Man convicted for arson fire that killed 2, has conviction vacated after 11 years

Duane Williams

A Detroit man accused in an arson which killed two people will be released from prison after 11 years for wrongful convictions.

Duane Williams had his convictions and sentences vacated by Wayne County Circuit Court Judge Bradley Cobb, and granted a personal recognizance bond by the prosecutor's office.

Williams' case will be reviewed by the Wayne County Prosecutor's Office during a new pre-trial period. Williams is a client of the State Appellate Defender Office who fought the conviction.

Williams, 53, was alleged to have started a house fire that killed two people, Mr. Williams was serving a life sentence for felony murder.

The evidence used to convict Mr. Williams featured the all too common dynamics of a wrongful conviction:

• An unreliable jailhouse informant claimed that Mr. Williams confessed to starting the fire.
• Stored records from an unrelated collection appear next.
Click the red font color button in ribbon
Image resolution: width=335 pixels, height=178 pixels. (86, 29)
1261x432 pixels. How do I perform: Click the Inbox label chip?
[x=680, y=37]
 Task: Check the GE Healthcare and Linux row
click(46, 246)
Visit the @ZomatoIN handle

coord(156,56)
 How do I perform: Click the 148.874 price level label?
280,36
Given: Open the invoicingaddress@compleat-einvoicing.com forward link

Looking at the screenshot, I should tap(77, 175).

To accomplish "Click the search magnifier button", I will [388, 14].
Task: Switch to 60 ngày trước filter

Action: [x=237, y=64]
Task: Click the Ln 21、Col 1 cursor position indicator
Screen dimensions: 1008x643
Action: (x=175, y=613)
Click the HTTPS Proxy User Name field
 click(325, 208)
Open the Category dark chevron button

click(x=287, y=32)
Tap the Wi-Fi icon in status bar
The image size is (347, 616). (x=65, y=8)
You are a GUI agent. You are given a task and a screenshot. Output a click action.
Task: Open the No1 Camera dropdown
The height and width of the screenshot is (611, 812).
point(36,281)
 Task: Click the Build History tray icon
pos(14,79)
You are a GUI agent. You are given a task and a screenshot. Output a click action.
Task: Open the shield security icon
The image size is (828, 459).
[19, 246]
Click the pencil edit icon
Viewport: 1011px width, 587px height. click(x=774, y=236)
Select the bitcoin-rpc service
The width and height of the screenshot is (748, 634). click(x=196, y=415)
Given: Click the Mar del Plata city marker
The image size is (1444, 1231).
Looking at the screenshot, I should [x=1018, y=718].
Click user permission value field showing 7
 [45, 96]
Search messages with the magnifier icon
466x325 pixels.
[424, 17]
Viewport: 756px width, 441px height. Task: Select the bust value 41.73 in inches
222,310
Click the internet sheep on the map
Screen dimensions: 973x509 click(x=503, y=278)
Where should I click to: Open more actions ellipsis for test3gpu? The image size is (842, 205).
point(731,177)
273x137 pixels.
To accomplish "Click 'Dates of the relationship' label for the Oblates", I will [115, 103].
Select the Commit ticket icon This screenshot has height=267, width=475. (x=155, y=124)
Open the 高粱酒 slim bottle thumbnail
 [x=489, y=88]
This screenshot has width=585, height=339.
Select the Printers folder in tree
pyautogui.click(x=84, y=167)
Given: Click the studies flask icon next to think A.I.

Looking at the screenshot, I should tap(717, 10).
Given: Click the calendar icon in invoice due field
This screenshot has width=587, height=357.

• An interview that contradicted the informant’s testimony was not provided to the defense at trial. And new evidence, including a $5,000 reward that the informant received after trial, casts further doubt on that testimony.

• At trial, the State’s fire investigator testified that there were no smoking materials found near the fire’s area of origin. The defense received neither a report nor photographs showing a Zippo-style lighter, a "smoking material" that was found near the fire’s origin.

• An expert in the cause and origin of fires never examined and rebutted the prosecutor’s theory that the fire was intentionally set. A fire investigator consulted by SADO has stated that an accident cannot be ruled out as the cause of fire.

His attorney, SADO Assistant Defender Maya Menlo, said that the fight for Williams' freedom was stretched for more than 11 years.

"Thanks to his perseverance and intellect, Duane’s unconstitutional convictions came to the attention of SADO, the Cooley Innocence Project, Clemency Investigations, and the Conviction Integrity Unit at the prosecutor's office, we are pleased that he won some relief," Menlo said in a release. "Williams is looking forward to two rejoining his family and getting his life back together. We are grateful to the Wayne County Prosecutor for working with us to vacate these convictions."

SADO collaborated with the Wayne County Prosecutor’s Office Conviction Integrity Unit and the Western Michigan University Cooley Law School Innocence Project to secure relief for Mr. Williams.

The parties stipulated to vacate Mr. Williams’ convictions and sentences. Michigan’s State Appellate Defender Office is the oldest and largest public defender office in the state. Enacted by statute in 1979, SADO provides zealous representation to indigent individuals appealing their felony convictions.